お給料はもらわないけれど、一日三食きっちり作って倫太郎とご飯を食べる。
食費は折半する予定だったが、倫太郎がより美味しい素材で作れとかなんとか言い出して、結局全部出している。
お前がもし一人ならその素材は買っていないだろう、だが、俺がそれがいいと言ったから出すのは俺だ、と譲らない。
そういう、俺様なところもある。
言動は俺様なんだけれど、自信家ではないというところが倫太郎の精神的不安定な部分だろう。
どんな性格なのかを少しずつ知って、倫太郎という人と真面目に向き合ったら、好きな気持ちは確かになって継続的なものにもなった。
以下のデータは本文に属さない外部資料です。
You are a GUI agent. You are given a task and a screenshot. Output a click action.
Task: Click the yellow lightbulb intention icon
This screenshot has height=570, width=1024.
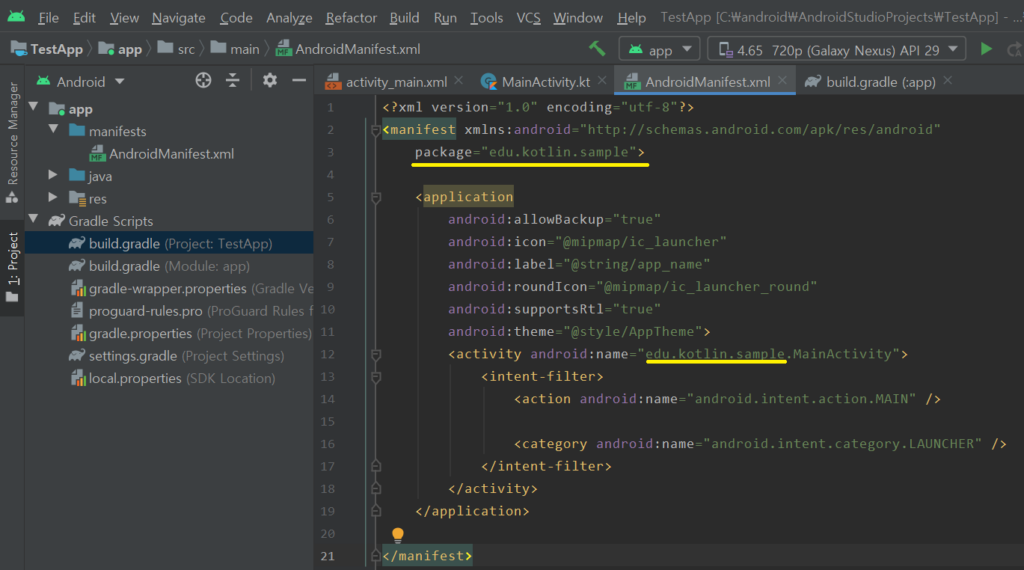click(x=398, y=536)
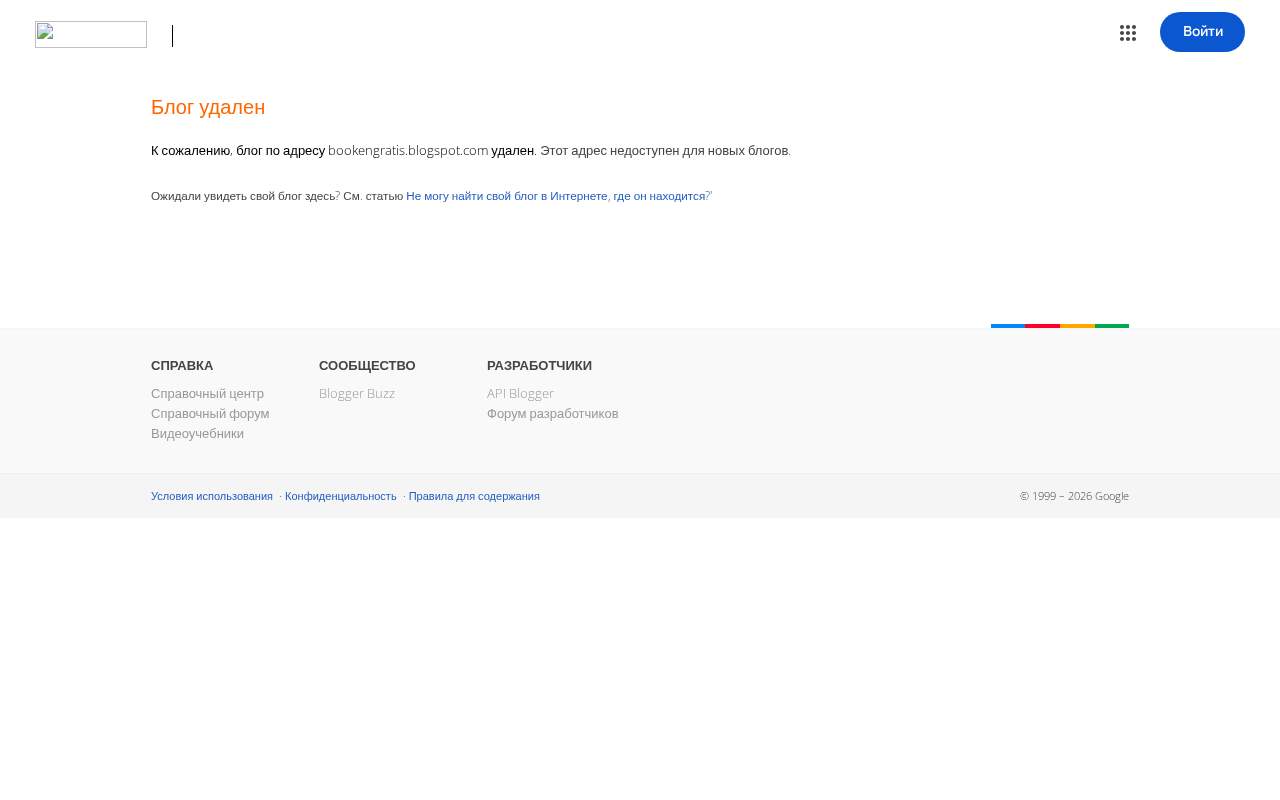Open Blogger Buzz community link
Viewport: 1280px width, 800px height.
tap(357, 394)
ソファーに座ってスマホで音を作っていた倫太郎の膝の上に座る。
作業をやめてぽいっとソファーにスマホを投げた倫太郎が、慣れた動作で私の腰に腕を回した。
「邪魔した?」
「お前が動画見てたから暇で遊んでただけ」
「聞きたいことがあるんだけど、いい?」
「……なんだ」
「『パロン』の飼い主のマリアさんが最新動画で話してたんだけど、BGMを募集したときに明らかにほかとクオリティの違うBGMが来たんだって。無償で受け取るのが怖くて使えなかったって話してる。まさか送り先を間違ったんじゃないかとも思ってるって言ってるんだけど、これ、倫太郎?」
「俺じゃない」
「嘘をついたら離れます」
「俺」
「『パロン』見てたの?」
「お前が好きだって言ったからちょっと調べた、だけ」
「動画サイトの履歴見ていい?」
「全部上がってるのは見た。……別に、犬に興味ねーけど」
「全部見るのはファンだよ、もう」
「じゃあファンってことでいい」
顔を隠すために抱き締めてきたので、力を込めて押し返す。
恥ずかしがっているようだ。
「俺も聞きたいことがある」
「なに?」
「いつになったら、聞くのやめんの」
「『Colorful』のこと?」
「そう。お前が好きだから黙ってるけど、毎朝毎晩自分の歌なんか聞きたくねぇんだけど」
「聞くのはやめないよ。習慣みたいなものだし、やめたら体調崩す」
「……そればっか聞いて、飽きねーの」
「飽きないよ」
倫太郎はかなり嫌そうな顔をしているけれど、『Colorful』を取り上げられたら倫太郎と一緒にいることもやめたくなるかもしれない。
これ本当に冗談抜きで、そうなる可能性が高い。
『Colorful』はRinが歌っている曲というだけではなくて、お母さんの絵やおばあちゃんとの日々を聞きながら思い出す曲だから、それを禁止されてしまったら心が死んでいくと思う。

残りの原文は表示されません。